◆ CHALLENGE: Repeat the stretch of items from the line containing "Where should I click to: Click the To-Do" through the line containing "I will 445,289.", keeping every line unchanged.

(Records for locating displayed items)
Start

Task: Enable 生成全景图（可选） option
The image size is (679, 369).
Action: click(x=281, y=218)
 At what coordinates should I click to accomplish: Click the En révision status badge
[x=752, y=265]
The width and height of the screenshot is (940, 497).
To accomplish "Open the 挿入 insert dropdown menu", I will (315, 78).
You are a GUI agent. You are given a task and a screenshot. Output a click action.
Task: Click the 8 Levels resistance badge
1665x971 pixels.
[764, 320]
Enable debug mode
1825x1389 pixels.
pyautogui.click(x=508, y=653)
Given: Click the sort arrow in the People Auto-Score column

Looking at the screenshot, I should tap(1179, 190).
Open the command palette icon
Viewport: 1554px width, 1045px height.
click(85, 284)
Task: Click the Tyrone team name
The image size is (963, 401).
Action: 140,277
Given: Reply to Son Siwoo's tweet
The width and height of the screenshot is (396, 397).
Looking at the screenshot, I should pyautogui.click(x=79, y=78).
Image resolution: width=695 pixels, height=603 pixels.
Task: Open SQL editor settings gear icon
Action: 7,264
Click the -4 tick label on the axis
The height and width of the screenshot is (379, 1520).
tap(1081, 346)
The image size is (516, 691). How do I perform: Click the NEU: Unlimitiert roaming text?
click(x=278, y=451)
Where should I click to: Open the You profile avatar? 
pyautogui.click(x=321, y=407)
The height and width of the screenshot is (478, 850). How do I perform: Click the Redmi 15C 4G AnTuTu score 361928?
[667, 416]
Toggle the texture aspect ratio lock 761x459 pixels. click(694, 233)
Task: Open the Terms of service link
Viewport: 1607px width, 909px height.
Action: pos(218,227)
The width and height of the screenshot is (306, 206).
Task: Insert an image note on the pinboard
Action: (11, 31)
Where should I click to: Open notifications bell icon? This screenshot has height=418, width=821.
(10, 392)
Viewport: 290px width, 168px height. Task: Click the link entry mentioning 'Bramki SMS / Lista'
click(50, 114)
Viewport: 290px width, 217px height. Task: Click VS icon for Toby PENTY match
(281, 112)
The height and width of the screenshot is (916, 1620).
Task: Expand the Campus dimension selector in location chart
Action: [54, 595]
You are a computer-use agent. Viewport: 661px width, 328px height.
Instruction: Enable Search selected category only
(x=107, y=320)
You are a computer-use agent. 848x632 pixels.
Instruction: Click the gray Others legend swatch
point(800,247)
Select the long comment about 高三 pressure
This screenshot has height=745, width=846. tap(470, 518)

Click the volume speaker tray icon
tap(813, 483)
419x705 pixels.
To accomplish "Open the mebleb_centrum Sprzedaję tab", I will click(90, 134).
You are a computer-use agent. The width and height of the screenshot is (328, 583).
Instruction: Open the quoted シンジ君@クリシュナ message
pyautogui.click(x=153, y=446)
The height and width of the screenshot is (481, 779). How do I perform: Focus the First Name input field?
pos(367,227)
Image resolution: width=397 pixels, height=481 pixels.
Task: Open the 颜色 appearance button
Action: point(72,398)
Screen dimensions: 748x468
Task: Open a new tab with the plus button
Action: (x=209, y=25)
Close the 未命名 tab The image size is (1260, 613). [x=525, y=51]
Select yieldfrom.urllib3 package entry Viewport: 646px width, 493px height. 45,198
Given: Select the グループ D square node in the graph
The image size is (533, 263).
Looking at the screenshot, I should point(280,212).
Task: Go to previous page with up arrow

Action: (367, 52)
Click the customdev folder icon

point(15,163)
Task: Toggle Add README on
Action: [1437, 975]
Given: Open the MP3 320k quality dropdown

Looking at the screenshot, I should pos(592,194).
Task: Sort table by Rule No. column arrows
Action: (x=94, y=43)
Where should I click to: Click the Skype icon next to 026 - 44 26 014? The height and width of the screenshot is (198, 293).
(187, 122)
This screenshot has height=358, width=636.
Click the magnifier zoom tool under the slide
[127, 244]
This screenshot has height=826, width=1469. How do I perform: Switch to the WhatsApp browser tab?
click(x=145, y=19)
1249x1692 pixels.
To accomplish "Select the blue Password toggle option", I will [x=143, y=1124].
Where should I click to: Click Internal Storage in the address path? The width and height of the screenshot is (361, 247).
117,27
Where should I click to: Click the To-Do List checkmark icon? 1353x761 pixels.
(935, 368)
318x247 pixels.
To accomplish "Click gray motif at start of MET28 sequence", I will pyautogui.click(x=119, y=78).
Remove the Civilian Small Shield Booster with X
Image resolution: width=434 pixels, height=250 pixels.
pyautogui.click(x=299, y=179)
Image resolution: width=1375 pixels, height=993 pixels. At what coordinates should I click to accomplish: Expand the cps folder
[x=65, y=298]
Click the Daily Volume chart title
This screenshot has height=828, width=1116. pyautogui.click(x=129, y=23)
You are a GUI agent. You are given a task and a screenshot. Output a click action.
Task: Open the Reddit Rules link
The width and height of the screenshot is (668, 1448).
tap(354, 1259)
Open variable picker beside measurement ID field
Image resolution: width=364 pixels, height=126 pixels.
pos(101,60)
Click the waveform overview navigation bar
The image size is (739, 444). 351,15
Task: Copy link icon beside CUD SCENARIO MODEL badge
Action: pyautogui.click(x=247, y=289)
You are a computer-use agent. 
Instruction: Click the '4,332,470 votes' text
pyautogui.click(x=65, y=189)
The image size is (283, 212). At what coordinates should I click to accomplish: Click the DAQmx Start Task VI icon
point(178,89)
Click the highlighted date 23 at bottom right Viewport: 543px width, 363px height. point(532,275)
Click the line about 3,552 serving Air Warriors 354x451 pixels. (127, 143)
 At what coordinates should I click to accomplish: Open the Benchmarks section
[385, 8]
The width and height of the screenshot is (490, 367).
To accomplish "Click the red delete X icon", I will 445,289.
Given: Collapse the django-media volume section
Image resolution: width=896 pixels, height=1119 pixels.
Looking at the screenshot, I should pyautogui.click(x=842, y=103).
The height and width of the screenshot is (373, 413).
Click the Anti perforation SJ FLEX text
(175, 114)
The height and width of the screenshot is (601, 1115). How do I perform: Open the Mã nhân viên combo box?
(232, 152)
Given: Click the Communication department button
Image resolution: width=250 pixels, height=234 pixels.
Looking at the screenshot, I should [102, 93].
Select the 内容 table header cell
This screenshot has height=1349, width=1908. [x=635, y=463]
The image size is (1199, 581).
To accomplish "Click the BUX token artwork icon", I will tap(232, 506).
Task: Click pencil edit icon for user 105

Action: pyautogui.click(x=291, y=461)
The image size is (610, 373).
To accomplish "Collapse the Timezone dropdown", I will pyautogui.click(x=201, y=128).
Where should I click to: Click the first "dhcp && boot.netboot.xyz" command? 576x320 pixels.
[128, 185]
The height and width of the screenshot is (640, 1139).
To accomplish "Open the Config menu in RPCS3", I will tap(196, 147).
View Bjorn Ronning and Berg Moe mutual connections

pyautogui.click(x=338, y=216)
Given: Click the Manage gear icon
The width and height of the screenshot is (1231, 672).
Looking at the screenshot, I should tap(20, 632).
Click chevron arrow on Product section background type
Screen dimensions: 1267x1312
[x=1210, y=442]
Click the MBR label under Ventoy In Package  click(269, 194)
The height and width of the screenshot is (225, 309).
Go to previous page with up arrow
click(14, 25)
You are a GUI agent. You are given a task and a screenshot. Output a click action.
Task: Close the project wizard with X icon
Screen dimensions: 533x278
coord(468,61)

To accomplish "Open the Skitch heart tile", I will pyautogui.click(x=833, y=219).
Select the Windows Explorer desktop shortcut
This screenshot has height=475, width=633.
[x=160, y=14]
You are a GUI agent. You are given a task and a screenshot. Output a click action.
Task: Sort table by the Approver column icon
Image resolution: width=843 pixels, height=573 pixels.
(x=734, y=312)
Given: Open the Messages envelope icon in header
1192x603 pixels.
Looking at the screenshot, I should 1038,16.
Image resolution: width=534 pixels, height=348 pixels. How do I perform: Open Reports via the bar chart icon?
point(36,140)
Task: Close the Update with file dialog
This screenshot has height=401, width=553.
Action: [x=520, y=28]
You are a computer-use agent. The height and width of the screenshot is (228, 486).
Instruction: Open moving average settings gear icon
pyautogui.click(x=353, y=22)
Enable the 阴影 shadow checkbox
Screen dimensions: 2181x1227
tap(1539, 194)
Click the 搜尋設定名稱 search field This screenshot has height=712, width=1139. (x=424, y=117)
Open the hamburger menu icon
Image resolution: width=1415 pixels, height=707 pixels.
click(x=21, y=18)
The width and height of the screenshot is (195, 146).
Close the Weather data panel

End

◆ SOLUTION:
Where should I click to: Click the To-Do List checkmark icon? 1353x761 pixels.
(935, 368)
318x247 pixels.
To accomplish "Click gray motif at start of MET28 sequence", I will pyautogui.click(x=119, y=78).
Remove the Civilian Small Shield Booster with X
Image resolution: width=434 pixels, height=250 pixels.
pyautogui.click(x=299, y=179)
Image resolution: width=1375 pixels, height=993 pixels. At what coordinates should I click to accomplish: Expand the cps folder
[x=65, y=298]
Click the Daily Volume chart title
This screenshot has height=828, width=1116. pyautogui.click(x=129, y=23)
You are a GUI agent. You are given a task and a screenshot. Output a click action.
Task: Open the Reddit Rules link
The width and height of the screenshot is (668, 1448).
tap(354, 1259)
Open variable picker beside measurement ID field
Image resolution: width=364 pixels, height=126 pixels.
pos(101,60)
Click the waveform overview navigation bar
The image size is (739, 444). 351,15
Task: Copy link icon beside CUD SCENARIO MODEL badge
Action: pyautogui.click(x=247, y=289)
You are a computer-use agent. 
Instruction: Click the '4,332,470 votes' text
pyautogui.click(x=65, y=189)
The image size is (283, 212). At what coordinates should I click to accomplish: Click the DAQmx Start Task VI icon
point(178,89)
Click the highlighted date 23 at bottom right Viewport: 543px width, 363px height. point(532,275)
Click the line about 3,552 serving Air Warriors 354x451 pixels. (127, 143)
 At what coordinates should I click to accomplish: Open the Benchmarks section
[385, 8]
The width and height of the screenshot is (490, 367).
To accomplish "Click the red delete X icon", I will 445,289.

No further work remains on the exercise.